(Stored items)
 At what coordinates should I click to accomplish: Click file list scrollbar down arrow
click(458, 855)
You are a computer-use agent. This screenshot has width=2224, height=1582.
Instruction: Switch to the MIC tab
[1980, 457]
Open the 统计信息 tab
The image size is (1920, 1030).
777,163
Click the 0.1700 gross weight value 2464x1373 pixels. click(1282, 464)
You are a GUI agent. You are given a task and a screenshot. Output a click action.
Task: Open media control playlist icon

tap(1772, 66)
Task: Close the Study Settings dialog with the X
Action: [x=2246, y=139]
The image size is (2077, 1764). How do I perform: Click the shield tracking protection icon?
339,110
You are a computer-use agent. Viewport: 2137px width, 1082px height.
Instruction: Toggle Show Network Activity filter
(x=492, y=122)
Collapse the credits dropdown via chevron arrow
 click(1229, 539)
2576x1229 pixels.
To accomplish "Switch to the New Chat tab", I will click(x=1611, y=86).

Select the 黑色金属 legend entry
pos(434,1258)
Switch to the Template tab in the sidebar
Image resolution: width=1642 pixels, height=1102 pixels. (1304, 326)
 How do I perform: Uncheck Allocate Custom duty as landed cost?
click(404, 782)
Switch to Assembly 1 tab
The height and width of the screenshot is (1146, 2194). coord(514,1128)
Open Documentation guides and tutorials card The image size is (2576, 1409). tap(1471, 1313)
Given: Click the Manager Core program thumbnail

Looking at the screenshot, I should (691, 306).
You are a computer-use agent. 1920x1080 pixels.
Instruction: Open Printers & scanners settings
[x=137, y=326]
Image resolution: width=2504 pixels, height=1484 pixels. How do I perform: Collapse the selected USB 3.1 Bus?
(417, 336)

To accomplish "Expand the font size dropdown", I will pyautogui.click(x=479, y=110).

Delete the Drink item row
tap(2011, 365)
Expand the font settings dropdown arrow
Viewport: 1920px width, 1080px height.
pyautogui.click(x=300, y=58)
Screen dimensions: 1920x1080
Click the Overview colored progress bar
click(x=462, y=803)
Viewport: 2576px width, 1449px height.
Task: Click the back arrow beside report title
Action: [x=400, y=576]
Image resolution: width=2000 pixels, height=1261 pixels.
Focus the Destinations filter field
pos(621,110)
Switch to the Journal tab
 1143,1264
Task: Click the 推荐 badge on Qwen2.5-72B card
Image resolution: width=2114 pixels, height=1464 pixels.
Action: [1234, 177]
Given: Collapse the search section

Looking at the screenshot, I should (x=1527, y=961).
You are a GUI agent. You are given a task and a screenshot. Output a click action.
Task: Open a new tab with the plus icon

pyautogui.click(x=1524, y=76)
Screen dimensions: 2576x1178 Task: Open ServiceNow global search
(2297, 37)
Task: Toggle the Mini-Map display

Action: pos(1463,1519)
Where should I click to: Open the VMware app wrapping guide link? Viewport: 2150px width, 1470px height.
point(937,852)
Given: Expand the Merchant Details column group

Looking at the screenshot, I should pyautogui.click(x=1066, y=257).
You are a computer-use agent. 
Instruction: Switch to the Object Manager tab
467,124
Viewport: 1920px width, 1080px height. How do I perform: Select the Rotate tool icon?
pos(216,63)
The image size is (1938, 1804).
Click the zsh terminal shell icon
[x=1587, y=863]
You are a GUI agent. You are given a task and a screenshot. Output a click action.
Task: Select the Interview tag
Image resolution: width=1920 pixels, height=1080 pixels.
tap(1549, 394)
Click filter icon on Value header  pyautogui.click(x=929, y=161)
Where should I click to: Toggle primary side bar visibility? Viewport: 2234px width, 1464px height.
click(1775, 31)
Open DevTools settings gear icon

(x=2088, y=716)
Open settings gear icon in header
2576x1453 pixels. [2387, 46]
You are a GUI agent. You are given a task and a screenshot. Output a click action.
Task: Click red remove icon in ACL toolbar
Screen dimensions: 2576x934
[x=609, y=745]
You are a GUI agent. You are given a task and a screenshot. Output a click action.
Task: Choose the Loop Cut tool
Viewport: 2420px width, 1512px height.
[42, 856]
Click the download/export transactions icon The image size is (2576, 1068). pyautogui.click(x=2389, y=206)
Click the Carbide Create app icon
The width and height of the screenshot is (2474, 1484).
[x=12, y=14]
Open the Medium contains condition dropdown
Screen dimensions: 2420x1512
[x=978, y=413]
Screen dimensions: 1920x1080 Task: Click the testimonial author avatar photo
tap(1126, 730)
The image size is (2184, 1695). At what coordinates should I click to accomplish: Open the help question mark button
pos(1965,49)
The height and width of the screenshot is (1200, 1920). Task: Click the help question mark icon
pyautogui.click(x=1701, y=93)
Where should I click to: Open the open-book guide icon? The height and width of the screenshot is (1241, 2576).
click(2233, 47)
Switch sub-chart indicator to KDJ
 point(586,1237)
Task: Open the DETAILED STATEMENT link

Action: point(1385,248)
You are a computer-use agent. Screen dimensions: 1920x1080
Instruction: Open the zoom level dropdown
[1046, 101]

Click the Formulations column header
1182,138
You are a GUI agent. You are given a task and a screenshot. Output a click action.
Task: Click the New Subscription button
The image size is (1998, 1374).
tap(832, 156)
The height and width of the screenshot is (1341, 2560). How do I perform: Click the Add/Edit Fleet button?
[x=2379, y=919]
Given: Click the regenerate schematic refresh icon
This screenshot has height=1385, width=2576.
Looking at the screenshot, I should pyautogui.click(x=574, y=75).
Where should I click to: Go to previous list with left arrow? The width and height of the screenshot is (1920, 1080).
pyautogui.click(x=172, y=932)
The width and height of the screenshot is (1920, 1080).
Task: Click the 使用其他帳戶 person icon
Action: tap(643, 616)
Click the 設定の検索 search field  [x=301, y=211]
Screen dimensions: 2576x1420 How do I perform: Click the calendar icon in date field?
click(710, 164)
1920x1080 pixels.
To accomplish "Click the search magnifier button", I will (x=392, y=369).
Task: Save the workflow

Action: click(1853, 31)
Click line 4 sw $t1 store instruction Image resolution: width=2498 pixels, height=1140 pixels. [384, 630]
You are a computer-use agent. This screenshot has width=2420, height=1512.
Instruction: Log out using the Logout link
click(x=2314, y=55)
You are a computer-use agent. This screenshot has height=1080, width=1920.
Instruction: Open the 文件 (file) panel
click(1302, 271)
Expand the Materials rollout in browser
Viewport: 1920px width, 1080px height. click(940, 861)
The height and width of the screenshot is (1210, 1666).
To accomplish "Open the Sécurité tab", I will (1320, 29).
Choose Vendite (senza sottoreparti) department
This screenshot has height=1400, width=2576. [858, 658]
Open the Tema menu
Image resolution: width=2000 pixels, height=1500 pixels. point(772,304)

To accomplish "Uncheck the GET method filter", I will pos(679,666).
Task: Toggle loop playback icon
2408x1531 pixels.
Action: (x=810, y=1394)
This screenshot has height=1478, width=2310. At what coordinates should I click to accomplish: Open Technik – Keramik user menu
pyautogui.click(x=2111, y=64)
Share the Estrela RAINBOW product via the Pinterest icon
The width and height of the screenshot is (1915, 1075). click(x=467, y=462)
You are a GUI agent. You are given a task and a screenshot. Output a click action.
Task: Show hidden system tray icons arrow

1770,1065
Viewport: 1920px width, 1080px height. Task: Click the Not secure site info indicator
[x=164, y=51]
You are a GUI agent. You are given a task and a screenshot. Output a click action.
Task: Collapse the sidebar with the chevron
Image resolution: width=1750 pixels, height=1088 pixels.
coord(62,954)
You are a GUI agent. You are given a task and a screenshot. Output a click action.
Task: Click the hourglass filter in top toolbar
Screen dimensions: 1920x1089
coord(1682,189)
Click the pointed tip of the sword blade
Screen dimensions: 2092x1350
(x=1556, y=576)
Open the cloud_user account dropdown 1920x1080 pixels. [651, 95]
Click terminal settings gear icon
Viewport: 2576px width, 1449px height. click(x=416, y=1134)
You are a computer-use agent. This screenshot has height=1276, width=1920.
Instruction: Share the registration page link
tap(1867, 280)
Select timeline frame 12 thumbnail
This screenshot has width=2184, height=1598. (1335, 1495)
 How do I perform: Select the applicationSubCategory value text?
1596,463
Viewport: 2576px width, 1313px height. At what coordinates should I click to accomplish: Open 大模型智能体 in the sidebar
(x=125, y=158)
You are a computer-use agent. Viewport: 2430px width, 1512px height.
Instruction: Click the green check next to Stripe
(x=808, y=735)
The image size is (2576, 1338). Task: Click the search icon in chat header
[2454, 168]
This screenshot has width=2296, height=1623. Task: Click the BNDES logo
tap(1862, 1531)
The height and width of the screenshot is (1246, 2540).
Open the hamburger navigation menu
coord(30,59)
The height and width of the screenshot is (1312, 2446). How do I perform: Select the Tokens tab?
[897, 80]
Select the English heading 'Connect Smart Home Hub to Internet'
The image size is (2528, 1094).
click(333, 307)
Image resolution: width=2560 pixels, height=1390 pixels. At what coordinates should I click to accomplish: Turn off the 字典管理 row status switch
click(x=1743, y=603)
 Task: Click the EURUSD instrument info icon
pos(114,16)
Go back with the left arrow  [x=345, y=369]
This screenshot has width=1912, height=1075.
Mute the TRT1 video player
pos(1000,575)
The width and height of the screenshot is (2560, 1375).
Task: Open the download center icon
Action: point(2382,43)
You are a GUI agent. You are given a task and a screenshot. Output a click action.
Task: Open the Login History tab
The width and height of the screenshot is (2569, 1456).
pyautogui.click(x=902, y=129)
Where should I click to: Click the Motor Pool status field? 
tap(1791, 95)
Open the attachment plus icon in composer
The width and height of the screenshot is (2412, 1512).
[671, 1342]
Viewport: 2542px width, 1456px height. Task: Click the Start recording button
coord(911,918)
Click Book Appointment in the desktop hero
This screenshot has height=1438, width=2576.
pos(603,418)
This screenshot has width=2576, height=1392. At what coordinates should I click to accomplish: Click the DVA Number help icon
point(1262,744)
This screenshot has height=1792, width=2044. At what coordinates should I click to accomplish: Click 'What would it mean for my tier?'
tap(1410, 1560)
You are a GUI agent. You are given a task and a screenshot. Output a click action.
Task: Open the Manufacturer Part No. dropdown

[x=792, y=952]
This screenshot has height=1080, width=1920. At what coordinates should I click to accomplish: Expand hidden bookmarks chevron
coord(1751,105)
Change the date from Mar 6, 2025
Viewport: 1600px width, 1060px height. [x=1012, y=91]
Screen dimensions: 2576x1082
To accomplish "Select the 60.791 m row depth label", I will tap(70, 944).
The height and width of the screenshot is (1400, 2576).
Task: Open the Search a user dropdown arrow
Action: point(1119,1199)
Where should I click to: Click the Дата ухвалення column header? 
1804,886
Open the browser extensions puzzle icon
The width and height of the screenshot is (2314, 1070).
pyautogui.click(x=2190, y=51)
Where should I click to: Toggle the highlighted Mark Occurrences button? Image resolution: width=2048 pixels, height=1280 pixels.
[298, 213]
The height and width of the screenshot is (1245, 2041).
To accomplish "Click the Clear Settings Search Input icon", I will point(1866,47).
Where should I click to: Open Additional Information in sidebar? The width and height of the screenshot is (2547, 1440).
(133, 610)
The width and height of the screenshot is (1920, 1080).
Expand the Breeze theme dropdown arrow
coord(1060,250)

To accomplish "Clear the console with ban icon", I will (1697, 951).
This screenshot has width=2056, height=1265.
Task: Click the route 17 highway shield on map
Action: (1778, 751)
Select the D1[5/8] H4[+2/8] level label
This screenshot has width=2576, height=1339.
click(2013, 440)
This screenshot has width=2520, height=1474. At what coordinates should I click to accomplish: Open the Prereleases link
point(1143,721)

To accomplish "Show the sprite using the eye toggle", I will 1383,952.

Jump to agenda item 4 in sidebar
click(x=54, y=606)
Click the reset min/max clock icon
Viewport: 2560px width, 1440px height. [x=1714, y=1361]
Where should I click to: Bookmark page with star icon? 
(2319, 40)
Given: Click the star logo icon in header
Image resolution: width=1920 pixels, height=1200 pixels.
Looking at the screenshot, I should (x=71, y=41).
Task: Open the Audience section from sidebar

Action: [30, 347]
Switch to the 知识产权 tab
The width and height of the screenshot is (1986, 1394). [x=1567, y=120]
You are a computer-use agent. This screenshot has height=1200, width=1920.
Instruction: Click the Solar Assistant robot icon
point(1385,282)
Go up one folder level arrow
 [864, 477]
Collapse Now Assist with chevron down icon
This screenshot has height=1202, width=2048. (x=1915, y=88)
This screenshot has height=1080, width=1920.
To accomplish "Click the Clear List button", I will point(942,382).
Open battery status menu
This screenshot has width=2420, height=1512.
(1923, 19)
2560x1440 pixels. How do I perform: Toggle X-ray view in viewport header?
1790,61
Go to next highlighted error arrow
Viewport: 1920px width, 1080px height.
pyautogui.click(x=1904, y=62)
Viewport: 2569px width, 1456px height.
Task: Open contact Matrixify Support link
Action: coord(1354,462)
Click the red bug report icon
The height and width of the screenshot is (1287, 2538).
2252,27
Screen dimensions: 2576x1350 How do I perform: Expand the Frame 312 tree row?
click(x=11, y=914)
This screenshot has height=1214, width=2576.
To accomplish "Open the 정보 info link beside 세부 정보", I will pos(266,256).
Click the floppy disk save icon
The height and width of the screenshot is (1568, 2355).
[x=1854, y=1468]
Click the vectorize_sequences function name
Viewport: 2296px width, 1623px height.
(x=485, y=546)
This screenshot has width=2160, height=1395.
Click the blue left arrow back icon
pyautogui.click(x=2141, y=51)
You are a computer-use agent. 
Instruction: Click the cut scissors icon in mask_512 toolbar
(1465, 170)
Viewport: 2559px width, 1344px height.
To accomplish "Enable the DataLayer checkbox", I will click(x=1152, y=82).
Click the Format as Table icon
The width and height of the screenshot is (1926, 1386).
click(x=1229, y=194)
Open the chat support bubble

_Task brief_: Search the entries for the word "card", then gather every line that has it.

_Answer box_:
Open Documentation guides and tutorials card The image size is (2576, 1409). tap(1471, 1313)
Task: Click the 推荐 badge on Qwen2.5-72B card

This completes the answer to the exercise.